-- Begin Excerpted records --
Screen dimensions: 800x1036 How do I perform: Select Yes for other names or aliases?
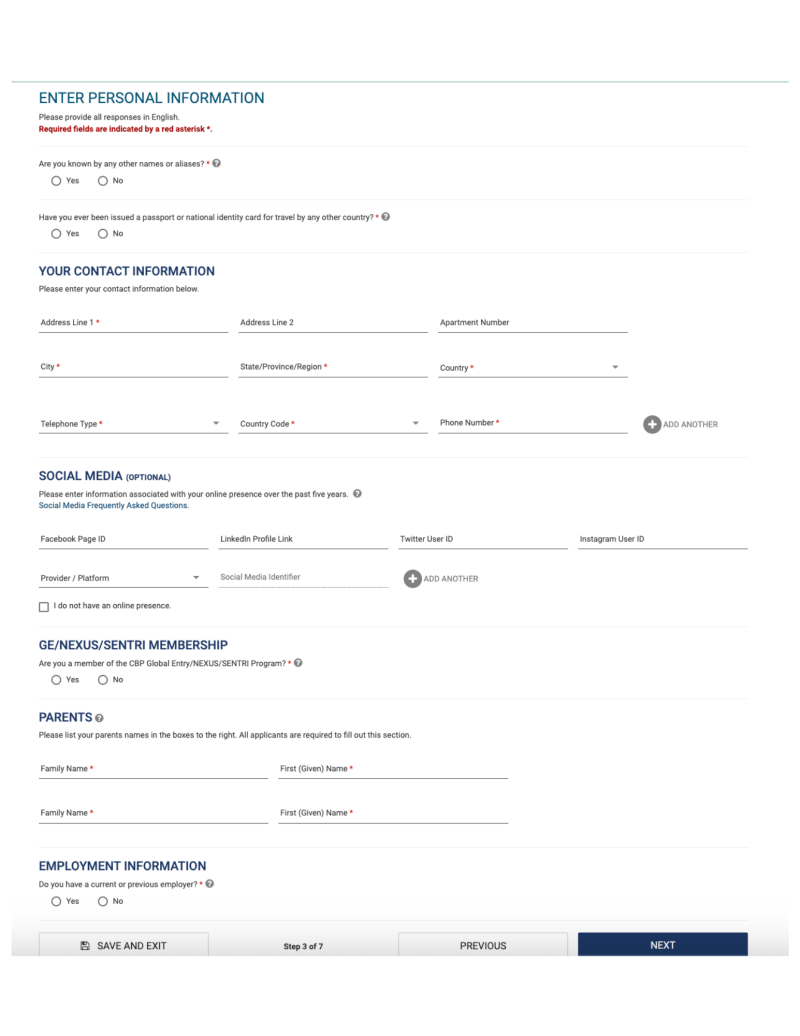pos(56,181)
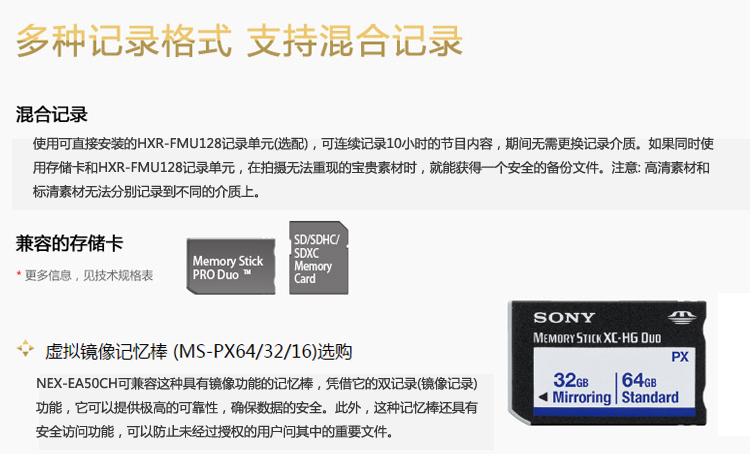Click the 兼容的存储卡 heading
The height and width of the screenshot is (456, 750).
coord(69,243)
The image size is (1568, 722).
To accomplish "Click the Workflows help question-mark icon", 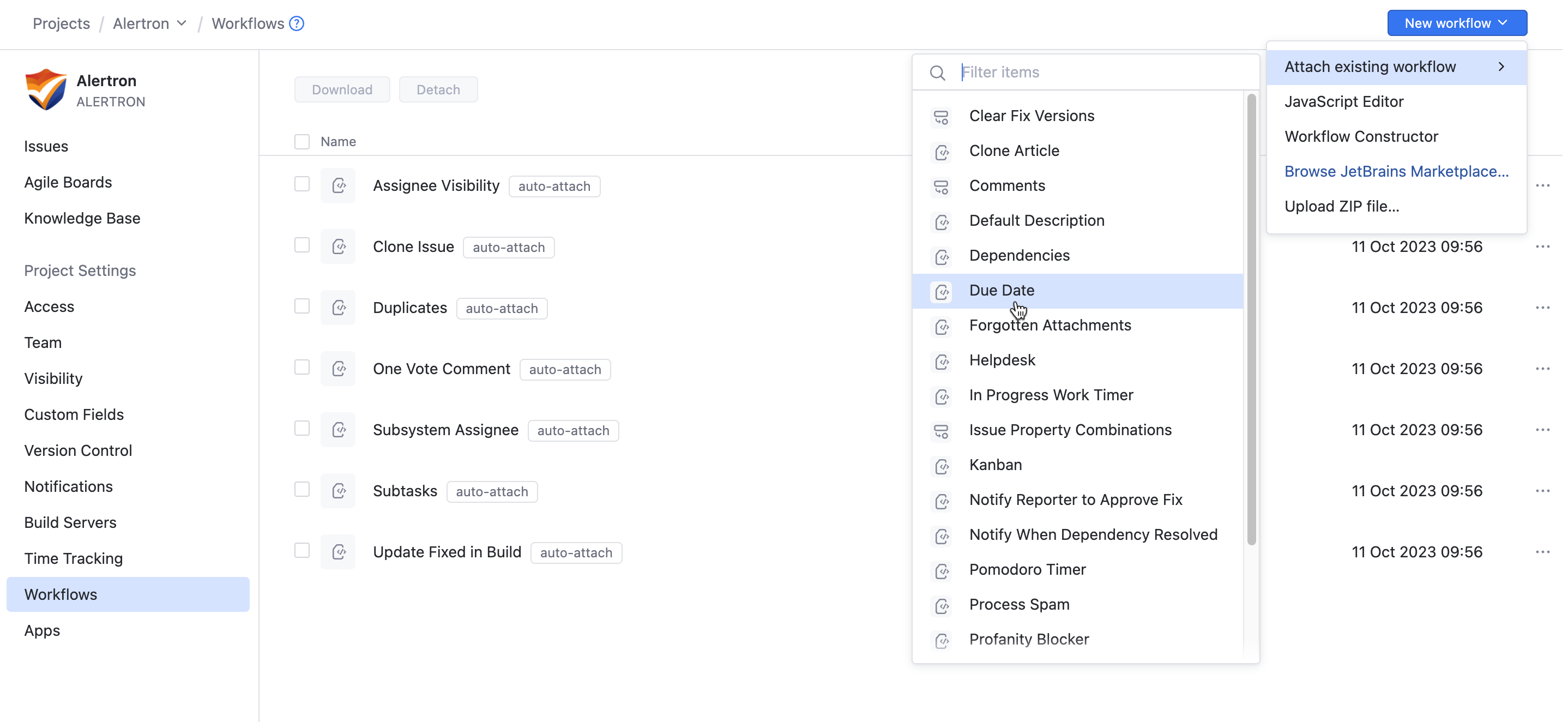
-- End Excerpted records --
What is required -
Convert the entries above into a JSON list of strings with one string per line. Omit blank lines and leave the pictures out.

Reply to the exercise -
[
  "Screen dimensions: 800x1036 How do I perform: Select Yes for other names or aliases?",
  "pos(56,181)",
  "Click the 兼容的存储卡 heading",
  "The height and width of the screenshot is (456, 750).",
  "coord(69,243)",
  "The image size is (1568, 722).",
  "To accomplish \"Click the Workflows help question-mark icon\", "
]